## Exercise task
Write out the material below without any change, beginning at the line that contains "You are a GUI" and continuing through the last line of the material. Leave the pictures out of your answer.

--------------------------------

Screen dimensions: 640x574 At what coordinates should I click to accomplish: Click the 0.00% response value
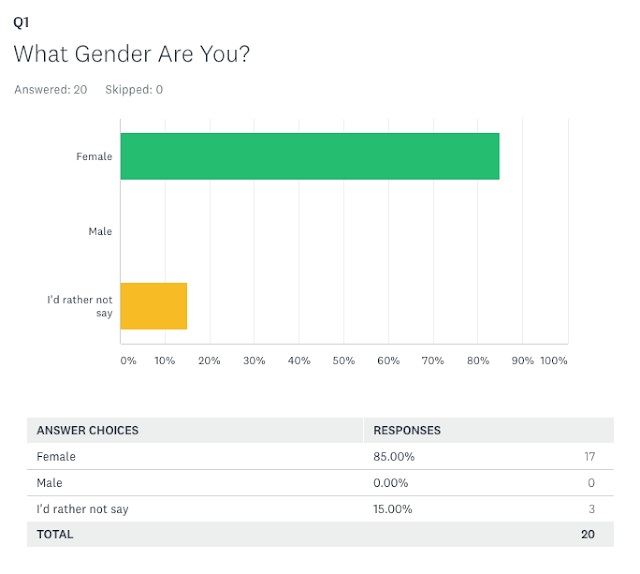tap(391, 483)
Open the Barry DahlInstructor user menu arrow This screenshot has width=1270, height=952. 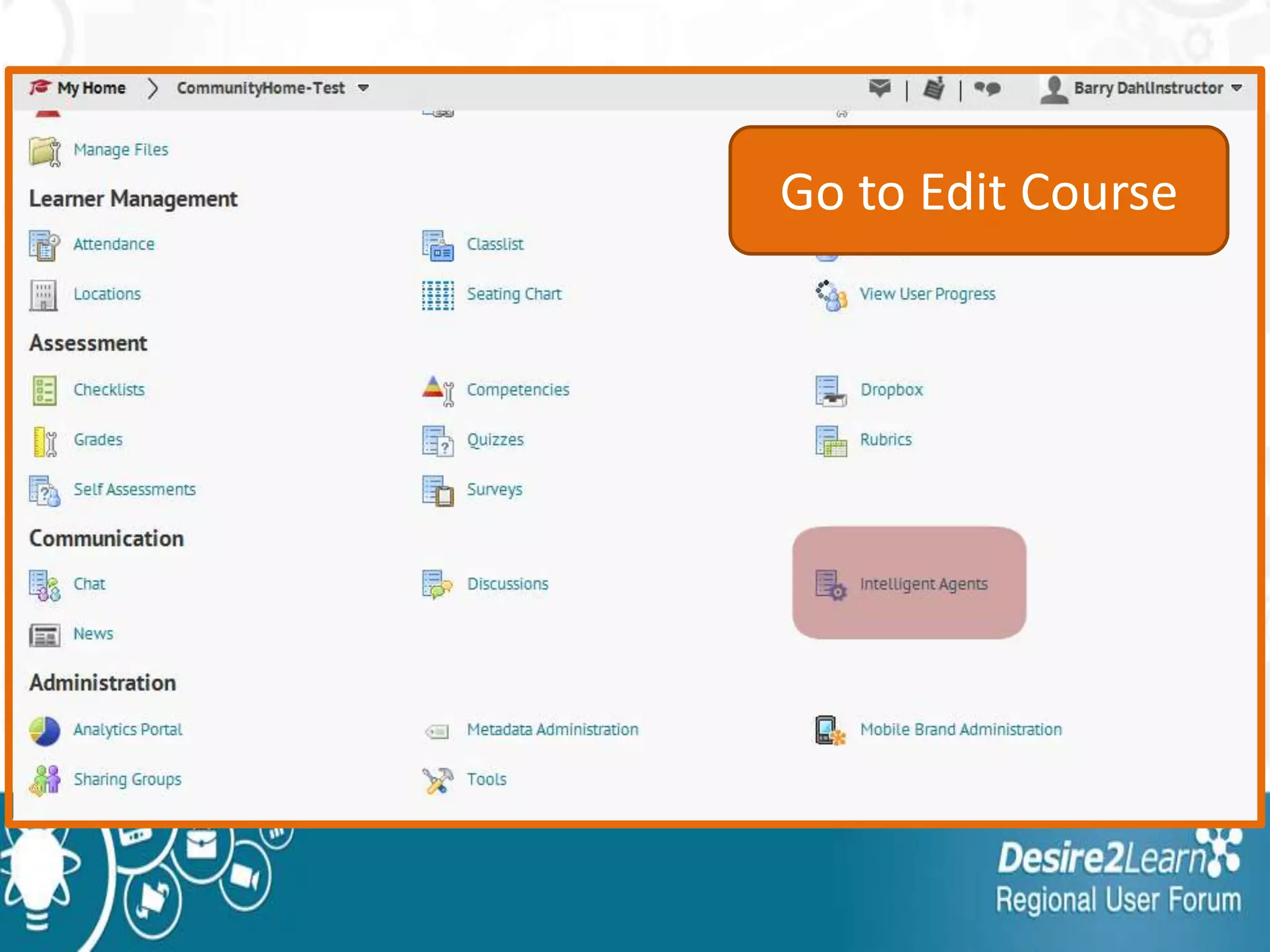click(1237, 88)
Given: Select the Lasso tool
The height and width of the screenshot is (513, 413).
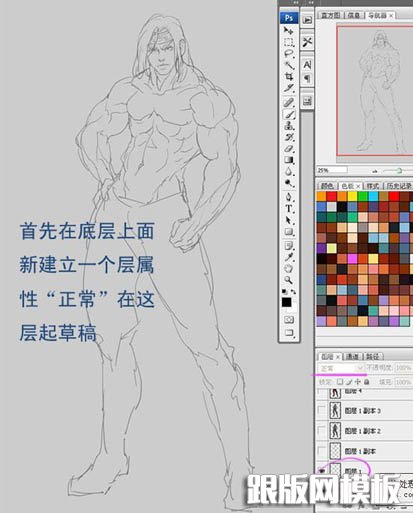Looking at the screenshot, I should pyautogui.click(x=289, y=54).
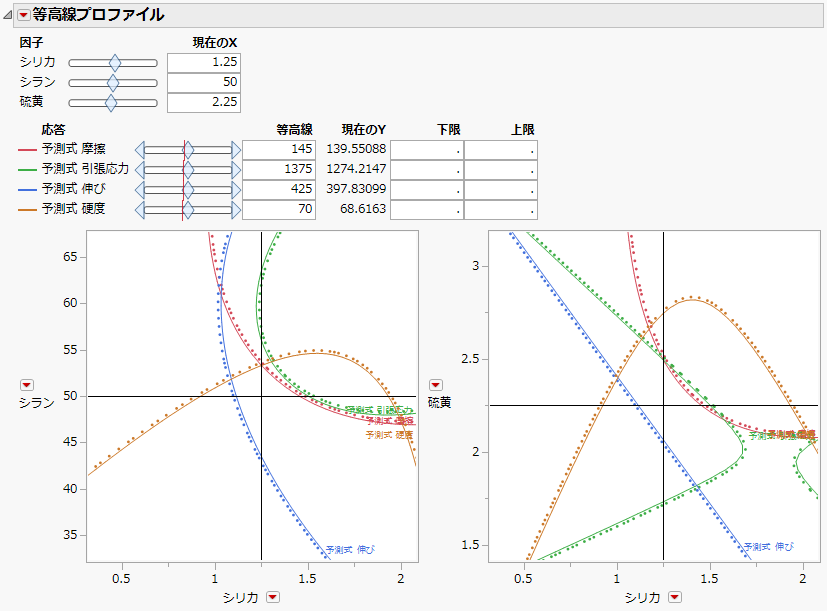827x611 pixels.
Task: Open the red triangle menu beside 等高線プロファイル
Action: (24, 15)
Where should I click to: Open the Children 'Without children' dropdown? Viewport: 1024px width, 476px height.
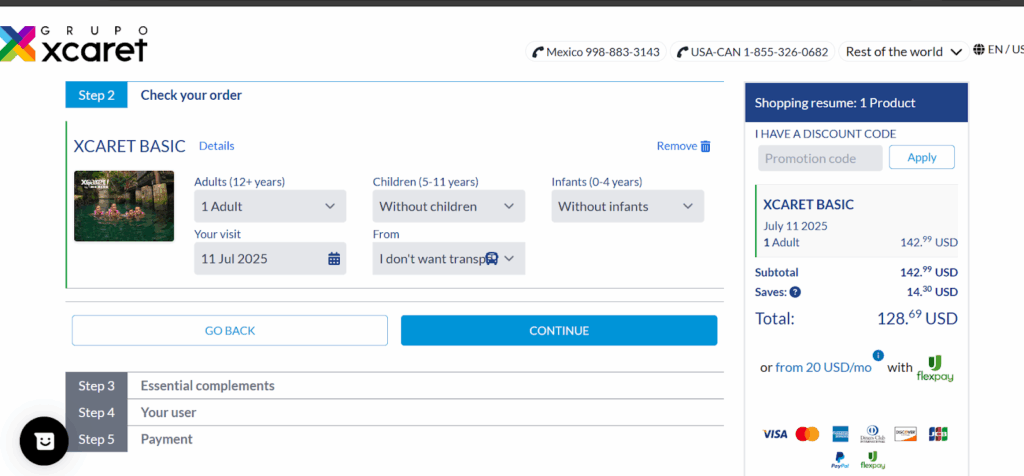click(x=448, y=206)
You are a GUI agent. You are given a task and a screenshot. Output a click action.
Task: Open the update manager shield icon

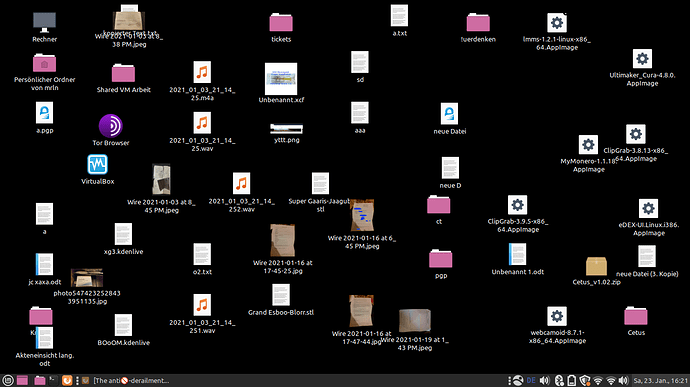[x=584, y=380]
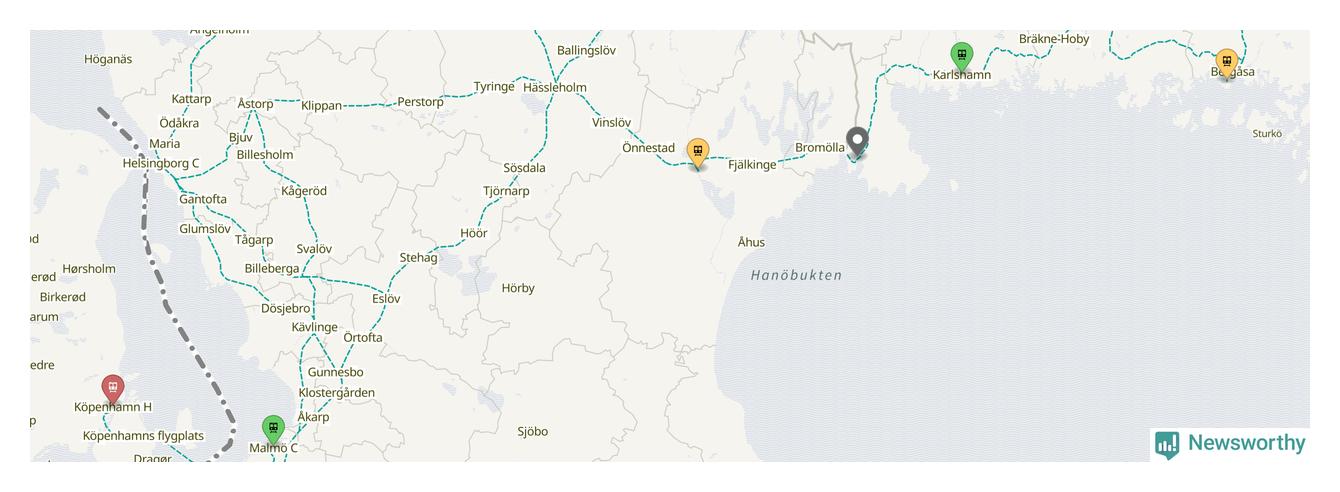Image resolution: width=1340 pixels, height=492 pixels.
Task: Click the Tyringe station label
Action: pos(494,87)
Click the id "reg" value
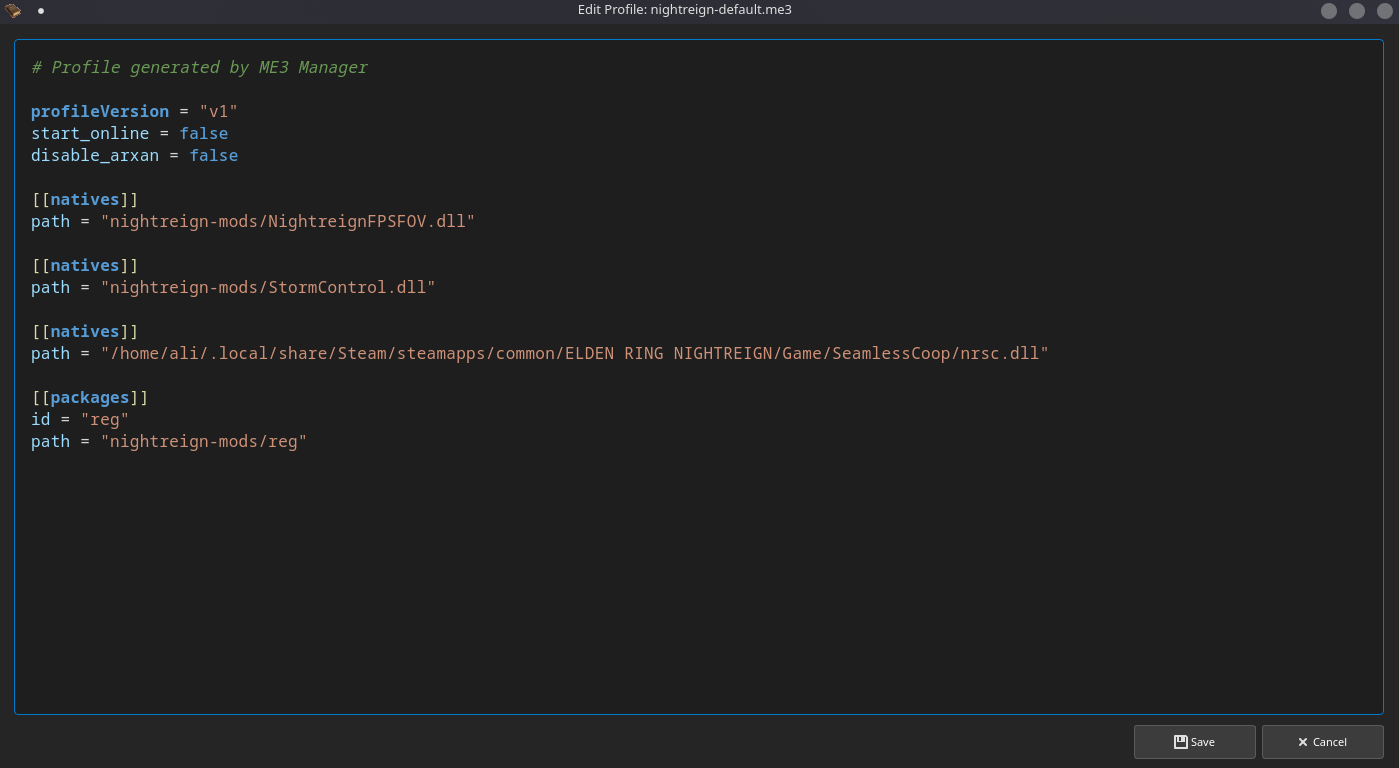This screenshot has height=768, width=1399. click(x=105, y=419)
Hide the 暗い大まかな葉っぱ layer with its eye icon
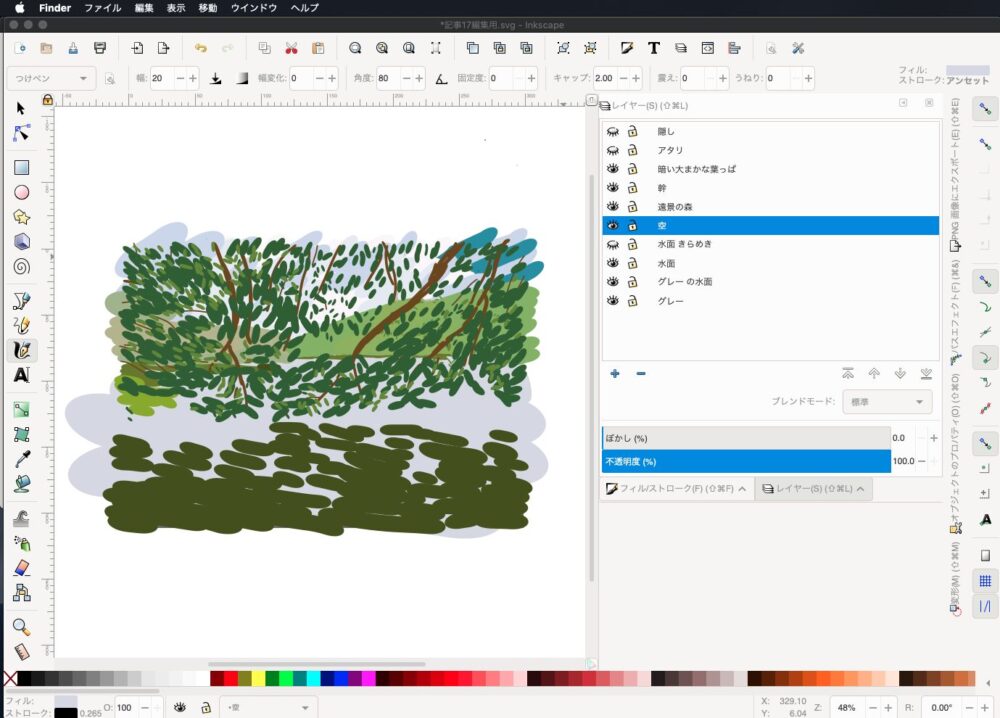The height and width of the screenshot is (718, 1000). click(613, 169)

--------------------------------

## Solution below
You are a GUI agent. You are given a task and a screenshot. Output a click action.
Task: Open the update manager shield icon

[x=584, y=380]
Image resolution: width=1340 pixels, height=492 pixels.
Task: Click the Tyringe station label
Action: pos(494,87)
Click the id "reg" value
This screenshot has height=768, width=1399. click(x=105, y=419)
Hide the 暗い大まかな葉っぱ layer with its eye icon
The height and width of the screenshot is (718, 1000). click(613, 169)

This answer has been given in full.